= Problem details =
Reproduce every record exactly.

= Data for processing =
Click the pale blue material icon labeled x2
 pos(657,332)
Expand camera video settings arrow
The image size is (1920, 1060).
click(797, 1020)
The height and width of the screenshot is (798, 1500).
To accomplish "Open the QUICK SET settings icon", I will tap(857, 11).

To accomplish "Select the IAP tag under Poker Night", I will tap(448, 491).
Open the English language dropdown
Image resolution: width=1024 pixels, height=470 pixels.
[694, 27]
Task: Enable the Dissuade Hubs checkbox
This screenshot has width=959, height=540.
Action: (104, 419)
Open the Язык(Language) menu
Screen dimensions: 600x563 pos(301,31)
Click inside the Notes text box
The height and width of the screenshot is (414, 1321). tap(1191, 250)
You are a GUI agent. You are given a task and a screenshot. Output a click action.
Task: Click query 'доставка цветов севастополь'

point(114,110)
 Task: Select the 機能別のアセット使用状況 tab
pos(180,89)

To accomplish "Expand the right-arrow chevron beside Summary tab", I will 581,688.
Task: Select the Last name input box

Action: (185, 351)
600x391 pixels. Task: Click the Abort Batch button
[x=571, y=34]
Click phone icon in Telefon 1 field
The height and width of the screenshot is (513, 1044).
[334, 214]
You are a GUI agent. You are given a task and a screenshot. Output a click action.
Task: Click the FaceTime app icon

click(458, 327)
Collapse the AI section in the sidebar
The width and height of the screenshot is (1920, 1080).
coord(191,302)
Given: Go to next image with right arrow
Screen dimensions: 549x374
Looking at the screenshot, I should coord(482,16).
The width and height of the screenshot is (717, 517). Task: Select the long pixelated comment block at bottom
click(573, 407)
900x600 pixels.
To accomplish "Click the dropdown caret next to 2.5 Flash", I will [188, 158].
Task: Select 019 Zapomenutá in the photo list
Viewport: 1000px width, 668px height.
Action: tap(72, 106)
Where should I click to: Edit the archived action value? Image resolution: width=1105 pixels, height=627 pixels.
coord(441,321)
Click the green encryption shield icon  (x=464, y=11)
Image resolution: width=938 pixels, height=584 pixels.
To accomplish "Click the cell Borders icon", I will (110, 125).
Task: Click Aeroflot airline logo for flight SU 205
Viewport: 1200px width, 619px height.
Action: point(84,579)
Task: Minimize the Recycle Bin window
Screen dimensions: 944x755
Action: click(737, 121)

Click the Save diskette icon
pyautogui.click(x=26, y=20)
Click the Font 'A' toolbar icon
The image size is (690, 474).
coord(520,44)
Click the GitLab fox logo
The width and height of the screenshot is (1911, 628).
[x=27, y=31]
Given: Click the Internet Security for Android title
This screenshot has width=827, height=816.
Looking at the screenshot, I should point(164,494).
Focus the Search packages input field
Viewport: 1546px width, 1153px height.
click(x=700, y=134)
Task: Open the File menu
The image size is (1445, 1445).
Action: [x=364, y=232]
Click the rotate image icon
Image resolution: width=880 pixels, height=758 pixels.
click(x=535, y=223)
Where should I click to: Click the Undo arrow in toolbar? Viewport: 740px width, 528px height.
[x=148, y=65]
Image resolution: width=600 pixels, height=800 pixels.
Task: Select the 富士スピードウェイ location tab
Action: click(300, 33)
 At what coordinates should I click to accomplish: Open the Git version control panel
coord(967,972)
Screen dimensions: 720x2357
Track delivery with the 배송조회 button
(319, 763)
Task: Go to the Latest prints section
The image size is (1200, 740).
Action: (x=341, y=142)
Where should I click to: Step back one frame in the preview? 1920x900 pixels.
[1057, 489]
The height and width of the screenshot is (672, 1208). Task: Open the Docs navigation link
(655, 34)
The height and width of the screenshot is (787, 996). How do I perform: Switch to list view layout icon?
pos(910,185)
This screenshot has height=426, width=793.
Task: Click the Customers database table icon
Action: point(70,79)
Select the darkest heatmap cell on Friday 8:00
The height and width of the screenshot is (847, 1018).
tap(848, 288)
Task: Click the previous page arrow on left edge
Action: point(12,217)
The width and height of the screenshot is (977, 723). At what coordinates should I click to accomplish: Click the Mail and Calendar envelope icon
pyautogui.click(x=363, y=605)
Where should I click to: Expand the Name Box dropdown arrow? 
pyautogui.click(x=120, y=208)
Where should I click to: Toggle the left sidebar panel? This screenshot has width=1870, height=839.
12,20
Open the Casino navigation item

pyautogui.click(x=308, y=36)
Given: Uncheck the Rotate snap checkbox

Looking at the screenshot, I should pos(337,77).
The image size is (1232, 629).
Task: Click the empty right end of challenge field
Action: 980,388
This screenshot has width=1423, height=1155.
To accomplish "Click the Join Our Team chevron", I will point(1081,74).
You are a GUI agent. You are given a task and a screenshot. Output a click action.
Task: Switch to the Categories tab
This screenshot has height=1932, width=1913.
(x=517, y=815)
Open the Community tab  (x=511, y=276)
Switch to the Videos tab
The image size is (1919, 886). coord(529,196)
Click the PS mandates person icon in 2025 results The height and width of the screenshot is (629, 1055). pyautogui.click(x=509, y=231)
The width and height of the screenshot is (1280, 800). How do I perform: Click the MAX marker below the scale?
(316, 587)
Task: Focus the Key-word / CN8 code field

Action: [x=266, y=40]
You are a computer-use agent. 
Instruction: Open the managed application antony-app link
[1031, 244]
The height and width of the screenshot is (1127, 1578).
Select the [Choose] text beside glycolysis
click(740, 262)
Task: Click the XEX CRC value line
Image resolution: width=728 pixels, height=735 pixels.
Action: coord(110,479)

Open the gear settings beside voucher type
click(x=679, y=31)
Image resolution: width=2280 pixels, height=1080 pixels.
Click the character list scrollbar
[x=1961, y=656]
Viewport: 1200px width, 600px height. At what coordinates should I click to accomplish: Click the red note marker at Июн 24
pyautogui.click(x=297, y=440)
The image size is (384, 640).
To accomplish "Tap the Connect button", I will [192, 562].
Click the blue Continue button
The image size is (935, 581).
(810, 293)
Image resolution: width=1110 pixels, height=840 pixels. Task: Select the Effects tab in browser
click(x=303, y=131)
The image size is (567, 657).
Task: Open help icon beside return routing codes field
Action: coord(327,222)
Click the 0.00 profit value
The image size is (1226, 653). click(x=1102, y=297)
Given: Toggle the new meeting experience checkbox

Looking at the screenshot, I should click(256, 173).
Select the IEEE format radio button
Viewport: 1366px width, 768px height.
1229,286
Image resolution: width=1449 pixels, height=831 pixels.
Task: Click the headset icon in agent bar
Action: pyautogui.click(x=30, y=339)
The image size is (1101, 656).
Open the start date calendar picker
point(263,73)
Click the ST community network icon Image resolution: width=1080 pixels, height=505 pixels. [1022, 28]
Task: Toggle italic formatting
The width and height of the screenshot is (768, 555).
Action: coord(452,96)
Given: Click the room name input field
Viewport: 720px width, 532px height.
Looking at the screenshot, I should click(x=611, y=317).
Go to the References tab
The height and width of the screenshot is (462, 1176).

= Output for this task =
Click the pale blue material icon labeled x2
 pos(657,332)
Expand camera video settings arrow
The image size is (1920, 1060).
click(797, 1020)
The height and width of the screenshot is (798, 1500).
To accomplish "Open the QUICK SET settings icon", I will tap(857, 11).

To accomplish "Select the IAP tag under Poker Night", I will tap(448, 491).
Open the English language dropdown
Image resolution: width=1024 pixels, height=470 pixels.
[694, 27]
Task: Enable the Dissuade Hubs checkbox
This screenshot has width=959, height=540.
Action: (104, 419)
Open the Язык(Language) menu
Screen dimensions: 600x563 pos(301,31)
Click inside the Notes text box
The height and width of the screenshot is (414, 1321). tap(1191, 250)
You are a GUI agent. You are given a task and a screenshot. Output a click action.
Task: Click query 'доставка цветов севастополь'

point(114,110)
 Task: Select the 機能別のアセット使用状況 tab
pos(180,89)

To accomplish "Expand the right-arrow chevron beside Summary tab", I will 581,688.
Task: Select the Last name input box

Action: (185, 351)
600x391 pixels. Task: Click the Abort Batch button
[x=571, y=34]
Click phone icon in Telefon 1 field
The height and width of the screenshot is (513, 1044).
[334, 214]
You are a GUI agent. You are given a task and a screenshot. Output a click action.
Task: Click the FaceTime app icon

click(458, 327)
Collapse the AI section in the sidebar
The width and height of the screenshot is (1920, 1080).
coord(191,302)
Given: Go to next image with right arrow
Screen dimensions: 549x374
Looking at the screenshot, I should coord(482,16).
The width and height of the screenshot is (717, 517). Task: Select the long pixelated comment block at bottom
click(573, 407)
900x600 pixels.
To accomplish "Click the dropdown caret next to 2.5 Flash", I will [188, 158].
Task: Select 019 Zapomenutá in the photo list
Viewport: 1000px width, 668px height.
Action: tap(72, 106)
Where should I click to: Edit the archived action value? Image resolution: width=1105 pixels, height=627 pixels.
coord(441,321)
Click the green encryption shield icon  (x=464, y=11)
Image resolution: width=938 pixels, height=584 pixels.
To accomplish "Click the cell Borders icon", I will (110, 125).
Task: Click Aeroflot airline logo for flight SU 205
Viewport: 1200px width, 619px height.
Action: point(84,579)
Task: Minimize the Recycle Bin window
Screen dimensions: 944x755
Action: click(737, 121)

Click the Save diskette icon
pyautogui.click(x=26, y=20)
Click the Font 'A' toolbar icon
The image size is (690, 474).
coord(520,44)
Click the GitLab fox logo
The width and height of the screenshot is (1911, 628).
[x=27, y=31]
Given: Click the Internet Security for Android title
This screenshot has width=827, height=816.
Looking at the screenshot, I should point(164,494).
Focus the Search packages input field
Viewport: 1546px width, 1153px height.
click(x=700, y=134)
Task: Open the File menu
The image size is (1445, 1445).
Action: [x=364, y=232]
Click the rotate image icon
Image resolution: width=880 pixels, height=758 pixels.
click(x=535, y=223)
Where should I click to: Click the Undo arrow in toolbar? Viewport: 740px width, 528px height.
[x=148, y=65]
Image resolution: width=600 pixels, height=800 pixels.
Task: Select the 富士スピードウェイ location tab
Action: click(300, 33)
 At what coordinates should I click to accomplish: Open the Git version control panel
coord(967,972)
Screen dimensions: 720x2357
Track delivery with the 배송조회 button
(319, 763)
Task: Go to the Latest prints section
The image size is (1200, 740).
Action: (x=341, y=142)
Where should I click to: Step back one frame in the preview? 1920x900 pixels.
[1057, 489]
The height and width of the screenshot is (672, 1208). Task: Open the Docs navigation link
(655, 34)
The height and width of the screenshot is (787, 996). How do I perform: Switch to list view layout icon?
pos(910,185)
This screenshot has height=426, width=793.
Task: Click the Customers database table icon
Action: point(70,79)
Select the darkest heatmap cell on Friday 8:00
The height and width of the screenshot is (847, 1018).
tap(848, 288)
Task: Click the previous page arrow on left edge
Action: point(12,217)
The width and height of the screenshot is (977, 723). At what coordinates should I click to accomplish: Click the Mail and Calendar envelope icon
pyautogui.click(x=363, y=605)
Where should I click to: Expand the Name Box dropdown arrow? 
pyautogui.click(x=120, y=208)
Where should I click to: Toggle the left sidebar panel? This screenshot has width=1870, height=839.
12,20
Open the Casino navigation item

pyautogui.click(x=308, y=36)
Given: Uncheck the Rotate snap checkbox

Looking at the screenshot, I should pos(337,77).
The image size is (1232, 629).
Task: Click the empty right end of challenge field
Action: 980,388
This screenshot has width=1423, height=1155.
To accomplish "Click the Join Our Team chevron", I will point(1081,74).
You are a GUI agent. You are given a task and a screenshot. Output a click action.
Task: Switch to the Categories tab
This screenshot has height=1932, width=1913.
(x=517, y=815)
Open the Community tab  (x=511, y=276)
Switch to the Videos tab
The image size is (1919, 886). coord(529,196)
Click the PS mandates person icon in 2025 results The height and width of the screenshot is (629, 1055). pyautogui.click(x=509, y=231)
The width and height of the screenshot is (1280, 800). How do I perform: Click the MAX marker below the scale?
(316, 587)
Task: Focus the Key-word / CN8 code field

Action: [x=266, y=40]
You are a computer-use agent. 
Instruction: Open the managed application antony-app link
[1031, 244]
The height and width of the screenshot is (1127, 1578).
Select the [Choose] text beside glycolysis
click(740, 262)
Task: Click the XEX CRC value line
Image resolution: width=728 pixels, height=735 pixels.
Action: coord(110,479)

Open the gear settings beside voucher type
click(x=679, y=31)
Image resolution: width=2280 pixels, height=1080 pixels.
Click the character list scrollbar
[x=1961, y=656]
Viewport: 1200px width, 600px height. At what coordinates should I click to accomplish: Click the red note marker at Июн 24
pyautogui.click(x=297, y=440)
The image size is (384, 640).
To accomplish "Tap the Connect button", I will [192, 562].
Click the blue Continue button
The image size is (935, 581).
(810, 293)
Image resolution: width=1110 pixels, height=840 pixels. Task: Select the Effects tab in browser
click(x=303, y=131)
The image size is (567, 657).
Task: Open help icon beside return routing codes field
Action: coord(327,222)
Click the 0.00 profit value
The image size is (1226, 653). click(x=1102, y=297)
Given: Toggle the new meeting experience checkbox

Looking at the screenshot, I should click(256, 173).
Select the IEEE format radio button
Viewport: 1366px width, 768px height.
1229,286
Image resolution: width=1449 pixels, height=831 pixels.
Task: Click the headset icon in agent bar
Action: pyautogui.click(x=30, y=339)
The image size is (1101, 656).
Open the start date calendar picker
point(263,73)
Click the ST community network icon Image resolution: width=1080 pixels, height=505 pixels. [1022, 28]
Task: Toggle italic formatting
The width and height of the screenshot is (768, 555).
Action: coord(452,96)
Given: Click the room name input field
Viewport: 720px width, 532px height.
Looking at the screenshot, I should click(x=611, y=317).
Go to the References tab
The height and width of the screenshot is (462, 1176).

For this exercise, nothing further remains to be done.